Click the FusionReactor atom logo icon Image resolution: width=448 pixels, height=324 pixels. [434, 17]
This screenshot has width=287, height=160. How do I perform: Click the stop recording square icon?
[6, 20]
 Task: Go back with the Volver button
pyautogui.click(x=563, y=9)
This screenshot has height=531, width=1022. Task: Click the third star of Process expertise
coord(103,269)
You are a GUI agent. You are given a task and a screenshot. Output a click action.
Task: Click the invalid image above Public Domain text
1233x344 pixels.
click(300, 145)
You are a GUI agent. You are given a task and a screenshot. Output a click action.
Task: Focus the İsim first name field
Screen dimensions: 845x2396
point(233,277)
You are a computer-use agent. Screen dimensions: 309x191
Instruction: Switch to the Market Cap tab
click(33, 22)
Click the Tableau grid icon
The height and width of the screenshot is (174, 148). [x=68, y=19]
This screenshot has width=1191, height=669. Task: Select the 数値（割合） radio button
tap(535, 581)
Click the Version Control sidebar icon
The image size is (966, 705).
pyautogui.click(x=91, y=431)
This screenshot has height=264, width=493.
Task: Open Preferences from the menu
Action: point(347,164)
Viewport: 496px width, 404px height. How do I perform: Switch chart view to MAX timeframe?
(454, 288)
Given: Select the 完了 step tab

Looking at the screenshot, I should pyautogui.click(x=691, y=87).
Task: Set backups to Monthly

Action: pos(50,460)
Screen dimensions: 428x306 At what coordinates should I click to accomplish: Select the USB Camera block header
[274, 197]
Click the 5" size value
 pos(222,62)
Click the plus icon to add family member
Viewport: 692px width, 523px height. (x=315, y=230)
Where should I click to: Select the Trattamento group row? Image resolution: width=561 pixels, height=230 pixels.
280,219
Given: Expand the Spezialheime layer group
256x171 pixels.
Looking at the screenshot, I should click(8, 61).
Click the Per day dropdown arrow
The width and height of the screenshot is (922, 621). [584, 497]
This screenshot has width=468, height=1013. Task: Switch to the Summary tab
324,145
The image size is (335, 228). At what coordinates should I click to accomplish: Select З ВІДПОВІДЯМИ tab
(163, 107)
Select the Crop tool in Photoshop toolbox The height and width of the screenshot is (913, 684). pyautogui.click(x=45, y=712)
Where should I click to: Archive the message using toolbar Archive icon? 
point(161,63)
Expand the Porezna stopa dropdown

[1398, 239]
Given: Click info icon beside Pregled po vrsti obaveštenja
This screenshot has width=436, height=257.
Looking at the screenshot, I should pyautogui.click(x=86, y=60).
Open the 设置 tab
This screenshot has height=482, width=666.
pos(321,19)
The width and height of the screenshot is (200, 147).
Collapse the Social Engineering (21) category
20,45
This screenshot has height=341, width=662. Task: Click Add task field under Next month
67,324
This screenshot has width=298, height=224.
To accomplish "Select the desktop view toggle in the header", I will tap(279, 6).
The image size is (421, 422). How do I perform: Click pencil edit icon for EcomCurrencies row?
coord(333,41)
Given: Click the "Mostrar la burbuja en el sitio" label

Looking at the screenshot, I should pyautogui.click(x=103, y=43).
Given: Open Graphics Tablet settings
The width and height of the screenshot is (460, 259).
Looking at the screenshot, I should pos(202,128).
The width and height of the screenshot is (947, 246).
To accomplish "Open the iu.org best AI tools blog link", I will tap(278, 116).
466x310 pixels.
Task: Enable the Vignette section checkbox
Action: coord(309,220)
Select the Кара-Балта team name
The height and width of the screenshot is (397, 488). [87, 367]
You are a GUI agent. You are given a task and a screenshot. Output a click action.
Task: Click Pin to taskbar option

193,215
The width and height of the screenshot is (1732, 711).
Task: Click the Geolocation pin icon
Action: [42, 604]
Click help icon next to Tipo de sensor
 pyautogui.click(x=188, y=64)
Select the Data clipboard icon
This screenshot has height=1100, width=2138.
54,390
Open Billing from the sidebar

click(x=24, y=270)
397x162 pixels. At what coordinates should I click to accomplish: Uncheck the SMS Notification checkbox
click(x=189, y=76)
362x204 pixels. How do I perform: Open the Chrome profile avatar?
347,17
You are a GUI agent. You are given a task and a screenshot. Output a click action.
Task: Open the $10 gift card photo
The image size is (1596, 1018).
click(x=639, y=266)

++++

What is being asked:
Going from the line that contains "The image size is (421, 422)." to the last line of the records, reproduce every line as written.

Output for this task:
The image size is (421, 422). How do I perform: Click pencil edit icon for EcomCurrencies row?
coord(333,41)
Given: Click the "Mostrar la burbuja en el sitio" label

Looking at the screenshot, I should pyautogui.click(x=103, y=43).
Given: Open Graphics Tablet settings
The width and height of the screenshot is (460, 259).
Looking at the screenshot, I should pos(202,128).
The width and height of the screenshot is (947, 246).
To accomplish "Open the iu.org best AI tools blog link", I will tap(278, 116).
466x310 pixels.
Task: Enable the Vignette section checkbox
Action: coord(309,220)
Select the Кара-Балта team name
The height and width of the screenshot is (397, 488). [87, 367]
You are a GUI agent. You are given a task and a screenshot. Output a click action.
Task: Click Pin to taskbar option

193,215
The width and height of the screenshot is (1732, 711).
Task: Click the Geolocation pin icon
Action: [42, 604]
Click help icon next to Tipo de sensor
 pyautogui.click(x=188, y=64)
Select the Data clipboard icon
This screenshot has height=1100, width=2138.
54,390
Open Billing from the sidebar

click(x=24, y=270)
397x162 pixels. At what coordinates should I click to accomplish: Uncheck the SMS Notification checkbox
click(x=189, y=76)
362x204 pixels. How do I perform: Open the Chrome profile avatar?
347,17
You are a GUI agent. You are given a task and a screenshot. Output a click action.
Task: Open the $10 gift card photo
The image size is (1596, 1018).
click(x=639, y=266)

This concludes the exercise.